» Teks Bacaan:
Sebagaimana yang terjadi di Indonesia, prinsip check and balances juga terjadi di
berbagai negara, termasuk AS (lihat Tabel 1). Sebagai contoh, kekuasaan
eksekutif memiliki wewenang untuk turut mengontrol, atau mempengaruhi kekuasaan
legislatif dalam hal-hal antara lain: 1) wewenang untuk mem-veto undang-undang;
2) wewenang untuk menolak pelaksanaan undang-undang tertentu; 3) wewenang untuk
menolak penggunaan anggaran untuk kegiatan tertentu; 4) wewenang sepihak untuk
membiayai perang; tanggungjawab untuk membuat pernyataan tertentu, misalnya
keadaan darurat; dan sebagainya. Sebaliknya, kekuasaan eksekutif juga berwenang
membuat keputusan di ranah eksekutif, misalnya: 1) wewenang untuk menentukan
peraturan yang berlaku atau akan diberlakukan; 2) wewenang membuat aturan untuk
membatasi upaya penyidikan, penangkapan, dan penahanan; 3) wewenang untuk
meratifikasi traktat atau perjanjian internasional; 4) wewenang menetapkan
anggaran bagi eksekutif; 5) wewenang untuk memakzulkan atau mengganti pimpinan
eksekutif (dengan dukungan dua per tiga anggota), dan lain-lain.
Sementara itu, kekuasaan eksekutif juga dapat memainkan
peran sebagai penyeimbang terhadap kekuasaan yudikatif, misalnya wewenang untuk
menunjuk hakim agung dan memberi pengampunan (grasi/amnesti/abolisi). Sedangkan
wewenang yudikatif terhadap kekuasaan eksekutif antara lain mencakup: 1)
wewenang menyatakan tindakan tertentu dari pemerintah sebagai tindakan yang
cacat atau salah; 2) wewenang untuk menentukan aturan mana yang tepat dan harus
dipergunakan sebagai rujukan atau dasar hukum.

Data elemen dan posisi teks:
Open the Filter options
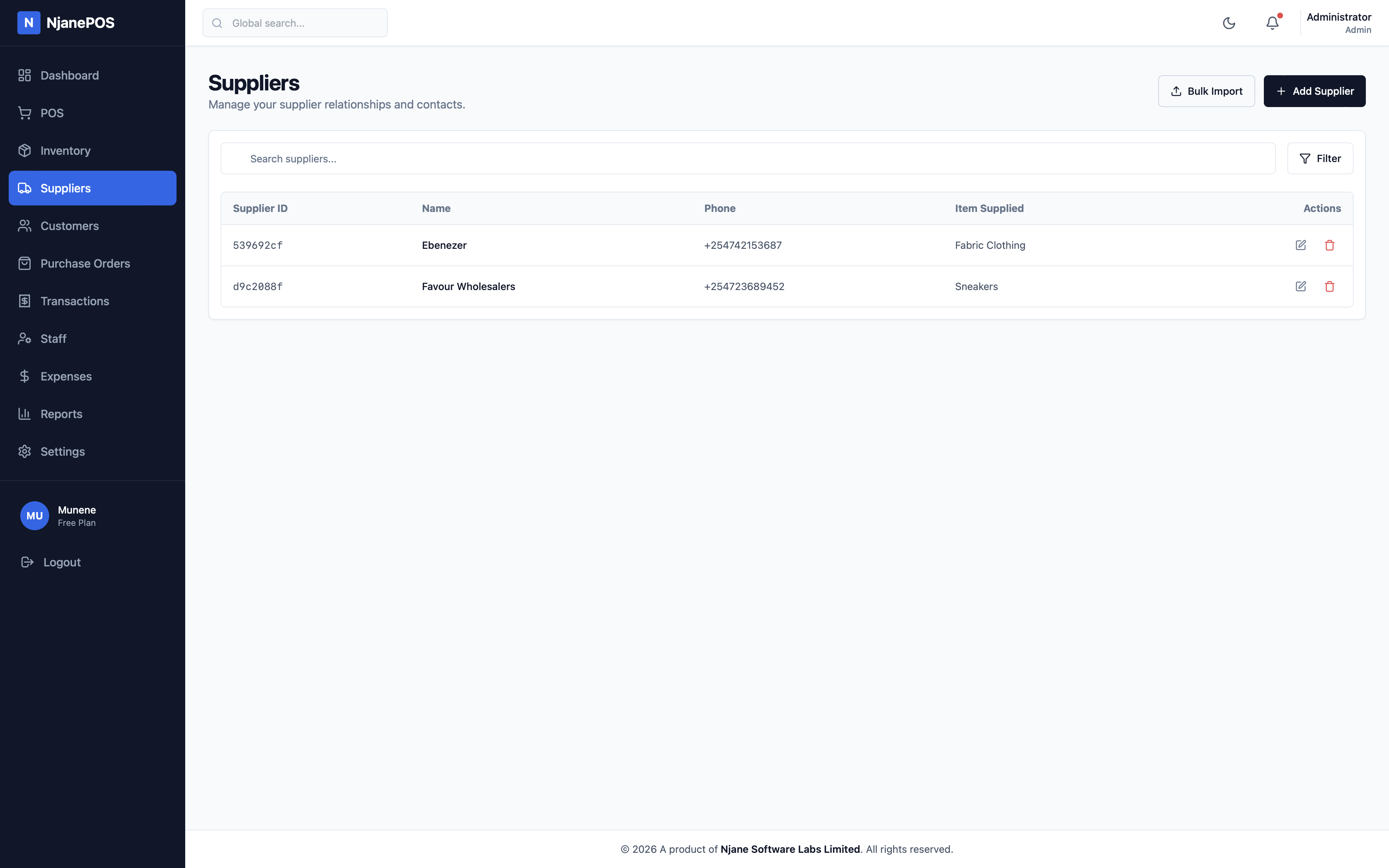The height and width of the screenshot is (868, 1389). pyautogui.click(x=1320, y=158)
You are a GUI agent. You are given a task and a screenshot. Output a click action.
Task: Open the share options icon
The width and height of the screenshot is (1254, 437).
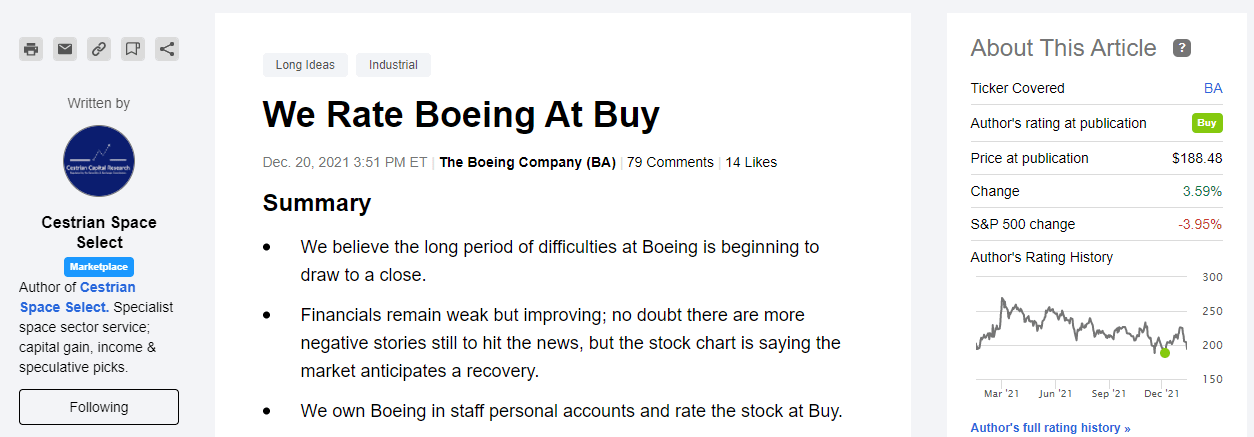pyautogui.click(x=167, y=49)
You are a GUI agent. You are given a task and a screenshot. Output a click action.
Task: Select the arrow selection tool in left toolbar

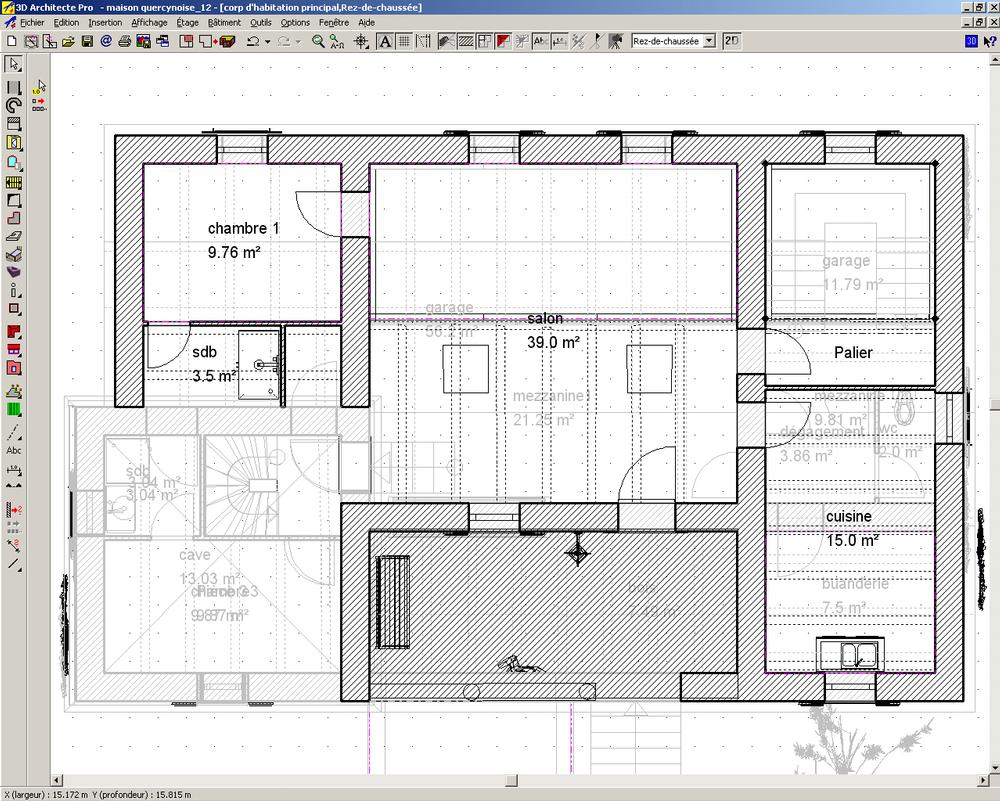14,64
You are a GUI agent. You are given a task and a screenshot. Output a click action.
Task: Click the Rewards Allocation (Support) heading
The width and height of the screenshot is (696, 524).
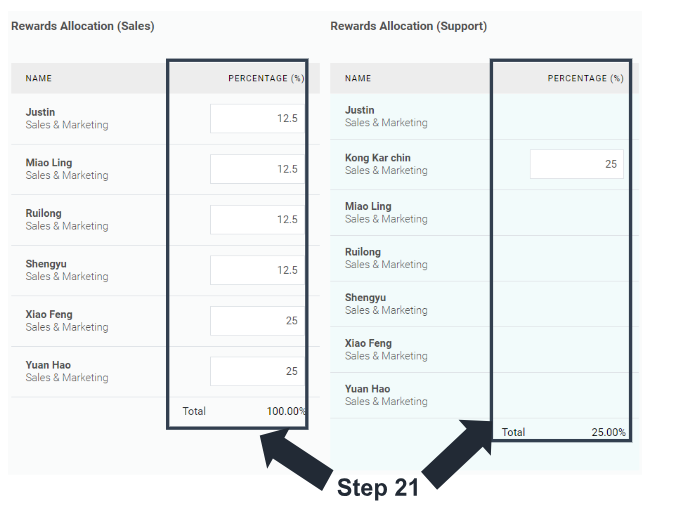click(408, 26)
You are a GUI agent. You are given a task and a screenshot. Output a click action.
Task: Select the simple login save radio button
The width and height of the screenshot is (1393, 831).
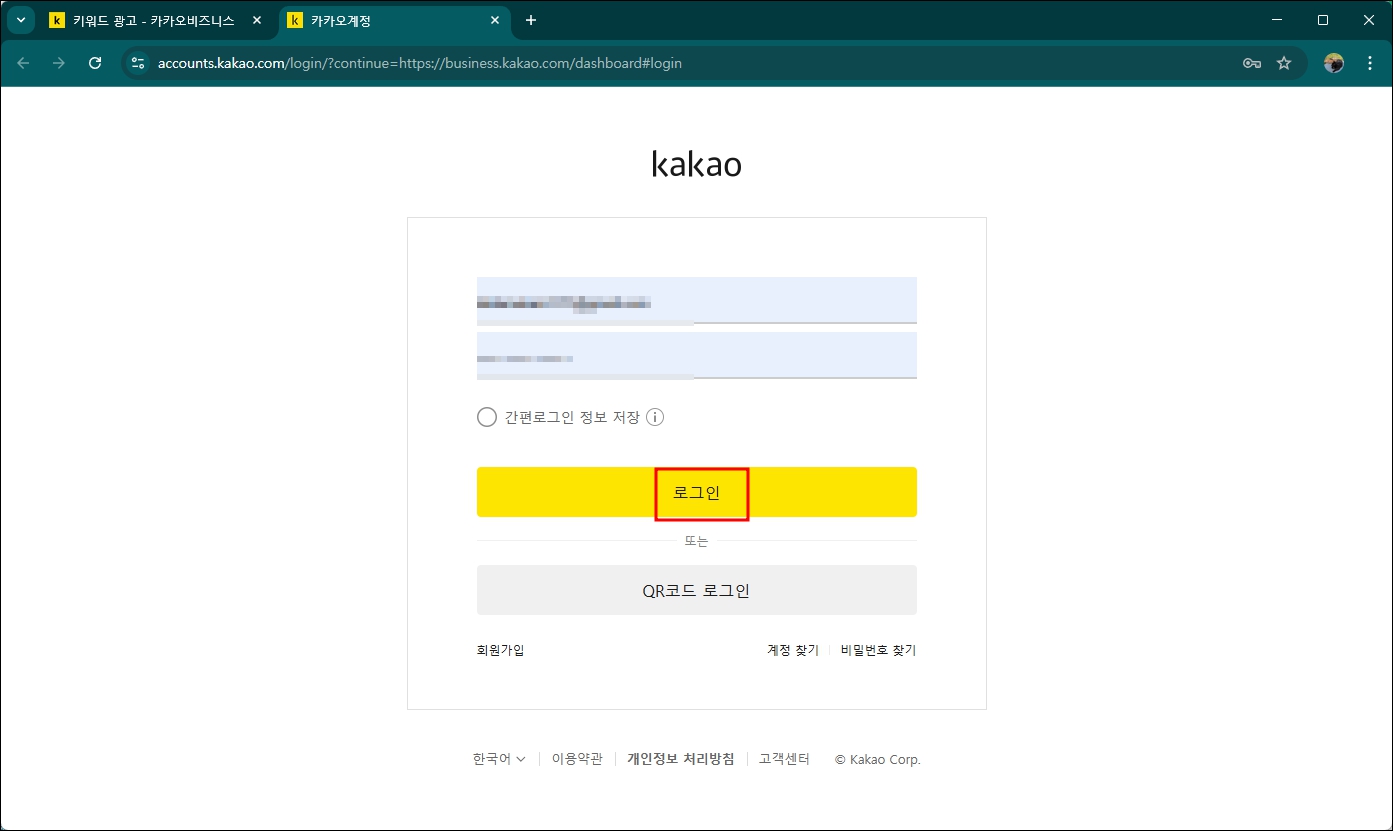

» Daftar Tugas:
(a) Kutiplah bagian teks bacaan yang dimulai dari "Sementara itu, kekuasaan" dan berakhir pada "lain mencakup: 1)".
(b) Menurut teks bacaan, wewenang apa yang membuat kekuasaan eksekutif dapat berperan sebagai penyeimbang terhadap kekuasaan yudikatif?
Jawablah hanya berdasarkan teks bacaan, bukan baris data.

» Jawaban Tertulis:
(a)
Sementara itu, kekuasaan eksekutif juga dapat memainkan
peran sebagai penyeimbang terhadap kekuasaan yudikatif, misalnya wewenang untuk
menunjuk hakim agung dan memberi pengampunan (grasi/amnesti/abolisi). Sedangkan
wewenang yudikatif terhadap kekuasaan eksekutif antara lain mencakup: 1)

(b) Wewenang untuk menunjuk hakim agung dan memberi pengampunan (grasi/amnesti/abolisi).